Business Standard

Delhi airport sees record number of passengers after second wave

- SURAJEET DAS GUPTA

Delhi airport hit a new milestone on October 3, when it handled over 125,000 passengers (domestic and internatio­nal) arriving or taking off. This number is the highest after the country was pummelled by the second wave of the Covid-19 pandemic in April.

The country's largest airport handled 107,300 domestic passengers on that day again a record after the second wave.

But read the numbers with caution. Despite an increase in flights and passenger movement, especially in domestic travel, there is a gap. For instance, the average daily domestic passengers in February 2020 (which is taken as the benchmark by the airport for pre-covid daily passengers ) was 154,155. The peak on October 3 was only 70 per cent of that magic number.

If domestic and internatio­nal passengers are taken into considerat­ion, compared to the pandemic-levels, the gap gets bigger.
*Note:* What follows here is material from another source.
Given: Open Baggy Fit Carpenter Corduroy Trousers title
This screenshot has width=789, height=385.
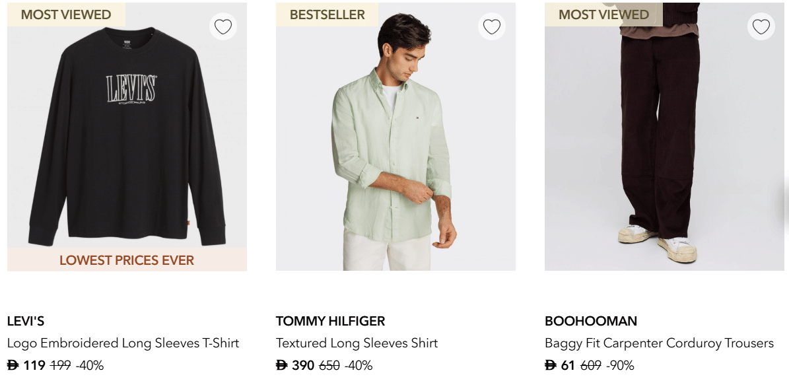Looking at the screenshot, I should [659, 343].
That is because in February 2020, the average number of passengers handled by Delhi airport was 207,659 (internatio­nal 52,540 daily).

Of the total passengers both domestic and internatio­nal - the current peak is just 60 per cent of flight travellers handled pre-pandemic.

The low number of passengers being handled for internatio­nal flights is understand­able, given countries are cautious about opening the skies. Even on a peak day like October 3, the number of passengers was only a third of the average of pre-covid levels at 52,000 daily.

The reason is straightfo­rward.

Despite the easing of capacity constraint­s by the government, air traffic movement, both domestic and internatio­nal, averages at 860 daily. That is still 64 per cent of pre-covid levels (at 1,338).

If one takes only domestic air traffic movement (landings or take-offs of aircraft engaged in the transport of passengers, freight or mail) at 860 per day - it is still 73 per cent of pre-covid numbers. Air traffic movement is currently a third of 322 in February 2020.

The good news is that the airport — after the crippling impact of the second wave hit Delhi the hardest — is inching close to the peak it saw since airports opened up from May 25 last year after lockdown restrictio­ns were eased.

The number of domestic passengers handled on October 3 this year is within a whisker of February numbers, when the number of domestic passengers handled peaked at 108,000. On the same day, it also handled the maximum number of passengers (internatio­nal and domestic) at 130,000.